小笠原家弓法書

2003/10/01 水 00:00
峯 茂康



弓法篇は、当家書籍伝来の由来、源家の糾法、換骨法抄、体用論、神巧発射射術要決、射法歌訓よりなります。射礼篇は、日本武道全集に掲載された射礼記(抄)より詳しい儀式や競技の規則集です。

弓法篇序には以下のように記されています。

小笠原家には、書籍伝来由緒書に於て二十八世小笠原清務により記されているように、弓術(歩射、騎射)、馬術、礼法の書籍が多く伝えられ保存されている。「質問がなければ教えない」という教授法は、正しい格を持ったまま今日まで伝承されてきた。

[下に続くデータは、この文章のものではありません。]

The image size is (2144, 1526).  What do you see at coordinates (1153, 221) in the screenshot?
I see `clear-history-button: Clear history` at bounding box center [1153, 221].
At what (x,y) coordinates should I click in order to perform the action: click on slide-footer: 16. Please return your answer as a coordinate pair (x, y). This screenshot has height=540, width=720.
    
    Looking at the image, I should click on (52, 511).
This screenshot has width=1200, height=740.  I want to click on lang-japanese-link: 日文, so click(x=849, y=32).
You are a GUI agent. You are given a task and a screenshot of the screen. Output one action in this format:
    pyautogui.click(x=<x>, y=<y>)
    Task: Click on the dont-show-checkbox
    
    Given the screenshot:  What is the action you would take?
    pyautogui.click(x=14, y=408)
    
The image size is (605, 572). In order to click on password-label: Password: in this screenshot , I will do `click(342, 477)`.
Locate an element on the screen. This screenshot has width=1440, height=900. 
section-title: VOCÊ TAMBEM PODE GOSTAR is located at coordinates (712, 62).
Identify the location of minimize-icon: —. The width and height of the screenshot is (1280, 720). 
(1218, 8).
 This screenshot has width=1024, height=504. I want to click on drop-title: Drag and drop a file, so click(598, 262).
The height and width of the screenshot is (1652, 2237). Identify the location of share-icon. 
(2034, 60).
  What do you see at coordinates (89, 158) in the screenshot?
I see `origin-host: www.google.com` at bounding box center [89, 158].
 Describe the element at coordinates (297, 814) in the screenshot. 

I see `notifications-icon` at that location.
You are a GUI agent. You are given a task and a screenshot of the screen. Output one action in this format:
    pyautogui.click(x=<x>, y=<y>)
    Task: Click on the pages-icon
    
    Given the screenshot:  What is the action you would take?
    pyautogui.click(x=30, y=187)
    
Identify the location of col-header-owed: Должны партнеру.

然し今日礼の上に立つ正しい弓法は一般に普及し、射術、射法、射行の正しい格を追求する構えが出来てきている時、更に理と行に於て深めてゆく手掛りが多く望まれるようになった。熟慮の結果、小笠原家代々の窮法的伝者によって横み重ねられ伝承されてきた書籍の一部を公開する時期が来たものと判断し、此処に射法歌訓三百六十首を中心に、射術、射法、及び射礼の書籍を公表し、当流執心者への研究の糧としたいと考えるに至った。体用論に述べるように遠く赴き高く昇らん為の資料である。

よく意に味い食い知らんとする態度で、自らの稽古の糧とすることを望むものである。

ここで「遠く赴き高く昇らん為の」というのは、体用論の以下の部分です。

是のごとく記するといえども、其の深理言語文字の間に有らず。其の味窮りなし。しからば初学の士、或いは取る所有らば、即ちこいねがわくぱ、遠くおもむき高くのぼらんとするの一助となすべし。

前回書いた、質問がなければ教えないという小笠原流の教授法がここで述べられており、 書籍だけで解ったつもりになる危険性も「其の深理言語文字の間に有らず」とはっきり指摘されています。

術を授けるに当たって、文字に因らず口伝としたというのは知識の出し惜しみではなく、間違って伝わることを防ぐ目的で行われたのです。他言をするなという教えも同じです。教歌に

弟子という 言の葉 草の露ほども 習わぬことを人に語るな

とあります。教わったことに自分なりの注釈を加えて伝えると、誤って伝わる危険があるのです。